Recital DORA 42

Under sector-specific Union law, some financial entities are subject to lighter requirements or exemptions for reasons associated with their size or the services they provide. That category of financial entities includes small and non-interconnected investment firms, small institutions for occupational retirement provision which may be excluded from the scope of Directive (EU) 2016/2341 under the conditions laid down in Article 5 of that Directive by the Member State concerned and operate pension schemes which together do not have more than 100 members in total, as well as institutions exempted pursuant to Directive 2013/36/EU. Therefore, in accordance with the principle of proportionality and to preserve the spirit of sector-specific Union law, it is also appropriate to subject those financial entities to a simplified ICT risk management framework under this Regulation.
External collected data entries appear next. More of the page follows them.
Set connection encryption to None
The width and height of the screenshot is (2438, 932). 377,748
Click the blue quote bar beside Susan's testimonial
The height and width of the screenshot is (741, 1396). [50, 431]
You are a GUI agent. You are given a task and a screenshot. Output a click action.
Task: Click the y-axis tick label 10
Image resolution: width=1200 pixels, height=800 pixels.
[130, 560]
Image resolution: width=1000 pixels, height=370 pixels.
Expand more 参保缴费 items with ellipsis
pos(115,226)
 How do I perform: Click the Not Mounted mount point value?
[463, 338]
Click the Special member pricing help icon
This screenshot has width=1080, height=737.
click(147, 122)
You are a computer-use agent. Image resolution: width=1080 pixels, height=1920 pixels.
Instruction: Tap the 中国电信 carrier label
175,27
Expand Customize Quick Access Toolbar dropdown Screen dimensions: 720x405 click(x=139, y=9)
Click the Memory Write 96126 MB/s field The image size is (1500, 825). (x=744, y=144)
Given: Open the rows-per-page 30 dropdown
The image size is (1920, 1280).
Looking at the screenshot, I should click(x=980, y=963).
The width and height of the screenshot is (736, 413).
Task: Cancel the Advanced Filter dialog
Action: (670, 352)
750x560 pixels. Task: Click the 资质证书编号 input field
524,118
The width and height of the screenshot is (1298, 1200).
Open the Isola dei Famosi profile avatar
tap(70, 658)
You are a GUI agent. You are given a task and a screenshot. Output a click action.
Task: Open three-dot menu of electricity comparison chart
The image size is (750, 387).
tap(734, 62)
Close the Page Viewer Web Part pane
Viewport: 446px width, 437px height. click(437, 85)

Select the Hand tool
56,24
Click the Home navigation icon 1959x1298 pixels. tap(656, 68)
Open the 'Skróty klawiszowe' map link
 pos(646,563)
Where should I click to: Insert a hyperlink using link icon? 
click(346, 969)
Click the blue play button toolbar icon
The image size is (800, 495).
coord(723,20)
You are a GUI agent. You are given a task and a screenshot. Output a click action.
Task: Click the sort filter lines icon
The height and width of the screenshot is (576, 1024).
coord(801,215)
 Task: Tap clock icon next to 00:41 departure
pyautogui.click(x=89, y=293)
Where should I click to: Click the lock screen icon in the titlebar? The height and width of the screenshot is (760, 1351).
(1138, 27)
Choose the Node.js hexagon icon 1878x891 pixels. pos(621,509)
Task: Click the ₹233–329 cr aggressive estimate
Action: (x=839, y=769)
The proportionate character of the ICT risk management framework covering those financial entities should not be altered by the regulatory technical standards that are to be developed by the ESAs. Moreover, in accordance with the principle of proportionality, it is appropriate to also subject payment institutions referred to in Article 32(1) of Directive (EU) 2015/2366 and electronic money institutions referred to in Article 9 of Directive 2009/110/EC exempted in accordance with national law transposing those Union legal acts to a simplified ICT risk management framework under this Regulation, while payment institutions and electronic money institutions which have not been exempted in accordance with their respective national law transposing sectoral Union law should comply with the general framework laid down by this Regulation.